ANONYMOUS wrote:
Hello!
This has been something that's fascinated my imagination for a while, and I'd love to know how feasible it is to implement. Not too important, obviously, but feel free to chip in! (hehe)
We know that small rules can create complex emergent patterns in nature. My question: Would we be able to create many small chips (call them little-guys or LGs) to solve complex problems by computing relatively mundane tasks quite quickly, storing minimal state or simply reacting to an input?
Take, for example, sorting an unordered list. Our current Von-Neuman (big-guy) solution would require the (forgetful) CPU to keep asking for data from memory and storing new data in it. We analogise it as sorting a sequence of face-down cards. Knowledge is hidden.
The little-guy solution would have chips that have just enough memory to store one element of the array and its index, as well as a method to interact with other little-guys and a general "desire" to fit where they need to.
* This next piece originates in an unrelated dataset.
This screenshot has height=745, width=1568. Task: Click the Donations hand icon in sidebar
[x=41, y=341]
This can be analogised as a bunch of people trying to sort themselves in order or birth year (something they all know). Everyone talks with each other and sort themselves.
Obviously you need to make sure the little-guy algorithms are provably correct, but when you do, you can initialise every node in one go, run the arena, watch the little guys scramble, then extract your tasty ordered list.
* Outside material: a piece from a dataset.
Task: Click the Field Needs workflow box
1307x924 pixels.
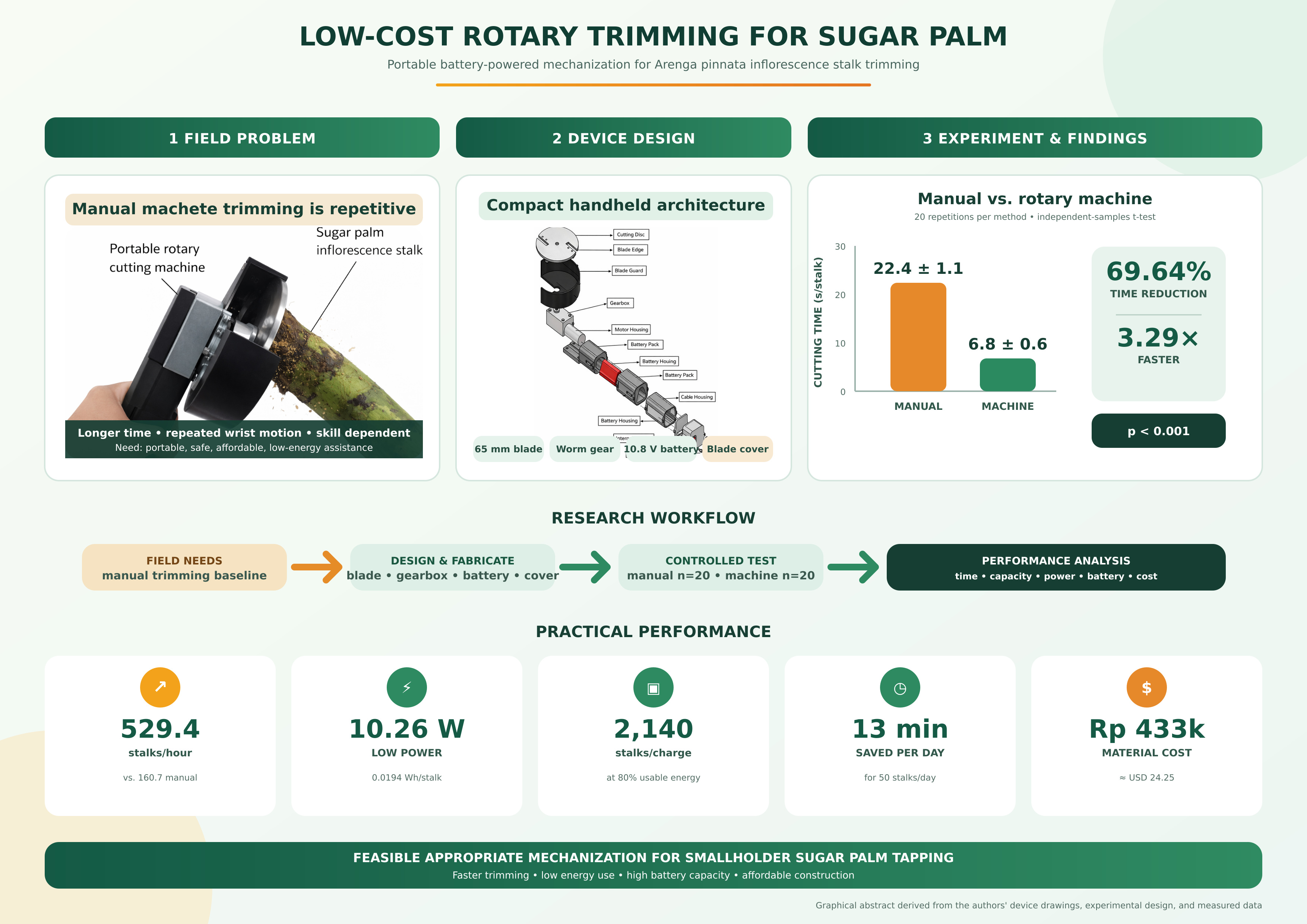Action: click(x=184, y=567)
This way, while the time complexity of the problem being solved might stay the same, we will have parallelized the problem so much that the time reduction would be noticeable for a large number of little-guys. There is no CPU bureaucracy to hold the little-guys back.
The space complexity would skyrocket, obviously, as would the cost of manufacturing, but for a problem as common as sorting, if you're a large enterprise, why would you not use something like this for optimising your performance?
Thanks
You will be unsurprised to learn that this is an extant field of study.
I am not quite following the "little guy" architecture you are describing, but various models of computation have been studied differentiated by the capabilities and interconnection of compute elements.
What probably resembles your description the most is various custom FPGA (Field-Programmable Gate Array) structures. FPGAs use an array of (field-)programmable logic gates to be able to "rewire" themselves to make custom-purpose hardware. In this way you can make a system that has exactly the minimum amount of hardware it needs to store the state you need (the elements) and communicate the actions you take (compare and swap, or similar).
The next most relevant is probably GPU architectures. GPUs are what are called Single Instruction Multiple Data (SIMD) processors, where you have many more but simpler cores ("little guys") compared to a CPU ("big guy"). In particular, you run the same program on multiple cores at the same time, but each core can store and work with different data, applying the same algorithm to different values.
More general parallel processing models exist.
For (comparison-based) sorting in particular, we typically abstract parallel processing in general as sorting networks where we have a number of "wires" that propagate values forward through space/time, and then at various points we can connect pairs of wires together to do a "compare and swap" (CAS) operation, where the elements on those two wires are compared and swapped if they are inverted. Parallel processing generally allows us to do more compare and swap operations at once (but any wire can only safely be involved in one operation at a time).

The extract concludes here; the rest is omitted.